April 1, 2016:
South Korea announced it was deploying more of its new KM-SAM (Iron Hawk) surface-to-air missile systems. Developed since 2001 with the help of a Russian firm, KM-SAM is mobile. Each battery has six launcher vehicles carrying an eight-cell storage-launcher box. Each missile weighs 400 kg (880 pounds) and has a range of 40 kilometers. Another vehicle carries the 3-D phased array radar and fire control system (which can track six targets simultaneously). The radar and fire control are much improved over the American Hawk systems South Korea has been using since the 1960s. KM-SAM and American Patriots systems will soon replace the 24 Hawk batteries South Korea has been using for decades.
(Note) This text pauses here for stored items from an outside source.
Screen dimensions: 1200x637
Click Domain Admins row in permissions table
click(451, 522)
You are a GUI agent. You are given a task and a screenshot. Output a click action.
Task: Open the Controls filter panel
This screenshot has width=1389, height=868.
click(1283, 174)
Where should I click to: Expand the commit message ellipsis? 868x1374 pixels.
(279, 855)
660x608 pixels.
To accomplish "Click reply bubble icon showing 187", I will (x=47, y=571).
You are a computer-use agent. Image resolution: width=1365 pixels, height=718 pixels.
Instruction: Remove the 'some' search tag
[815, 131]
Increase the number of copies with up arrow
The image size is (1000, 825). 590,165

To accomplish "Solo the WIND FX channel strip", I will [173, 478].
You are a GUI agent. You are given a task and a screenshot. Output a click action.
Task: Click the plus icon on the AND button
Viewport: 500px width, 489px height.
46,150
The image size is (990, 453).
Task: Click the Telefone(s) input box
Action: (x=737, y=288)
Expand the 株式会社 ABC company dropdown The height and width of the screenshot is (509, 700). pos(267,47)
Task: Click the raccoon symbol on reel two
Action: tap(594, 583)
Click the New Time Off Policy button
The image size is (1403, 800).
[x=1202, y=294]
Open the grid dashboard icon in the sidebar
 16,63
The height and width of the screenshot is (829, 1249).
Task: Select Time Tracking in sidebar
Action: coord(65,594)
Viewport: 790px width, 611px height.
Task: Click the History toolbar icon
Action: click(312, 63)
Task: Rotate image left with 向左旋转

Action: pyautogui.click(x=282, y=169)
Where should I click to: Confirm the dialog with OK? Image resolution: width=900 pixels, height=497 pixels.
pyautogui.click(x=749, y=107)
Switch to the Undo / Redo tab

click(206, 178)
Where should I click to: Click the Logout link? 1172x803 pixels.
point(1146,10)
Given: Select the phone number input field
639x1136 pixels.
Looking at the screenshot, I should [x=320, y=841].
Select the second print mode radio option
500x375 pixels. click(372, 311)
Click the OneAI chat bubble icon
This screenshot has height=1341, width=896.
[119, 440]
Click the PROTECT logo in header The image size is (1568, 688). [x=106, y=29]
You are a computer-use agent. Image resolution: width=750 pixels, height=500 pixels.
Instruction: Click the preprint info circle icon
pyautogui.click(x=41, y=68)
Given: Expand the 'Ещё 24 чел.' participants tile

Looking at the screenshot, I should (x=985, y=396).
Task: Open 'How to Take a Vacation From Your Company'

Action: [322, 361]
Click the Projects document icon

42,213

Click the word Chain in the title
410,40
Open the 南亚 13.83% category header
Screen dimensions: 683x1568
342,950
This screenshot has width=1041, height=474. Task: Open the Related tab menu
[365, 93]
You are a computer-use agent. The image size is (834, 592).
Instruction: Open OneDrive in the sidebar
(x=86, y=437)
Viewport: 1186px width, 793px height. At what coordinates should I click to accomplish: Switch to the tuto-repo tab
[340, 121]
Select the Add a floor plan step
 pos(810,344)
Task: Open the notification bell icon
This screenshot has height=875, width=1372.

KM-SAM is a big improvement over Hawk. Each Hawk battery has six towed launchers each carrying three of the 590 kg (1,290 pound) Hawk missiles. In addition there a radar, control center and maintenance vehicles. Since the 1960s over 40,000 Hawk missiles were produced and bought by the nearly 30 countries that used (or still use) Hawk. While Hawk has been upgraded since it entered service in 1959, some countries have gone beyond that. Back in 2011, South Korea revealed that it was working on Iron Hawk II anti-aircraft missile system and some early models were built to replace three existing U.S. Hawk missile battalions. Iron Hawk II is mobile, with the radar and launchers carried on trucks. Iron Hawk introduced the use of a launcher truck with missiles in sealed storage/firing containers. The original Hawk did not use the container system. Iron Hawk missiles have a max range of 40 kilometers and a max altitude of 15,000 meters (46,500 feet). The search radar (with a max range of 100 kilometers) guides missiles part of the way before the missiles' own guidance system takes over for the final approach. South Korea had help from Russia in developing the AESA search radar and the Iron Hawk missiles. Because the main military threat, North Korea, is right next to South Korea, Hawk range is not a big issue.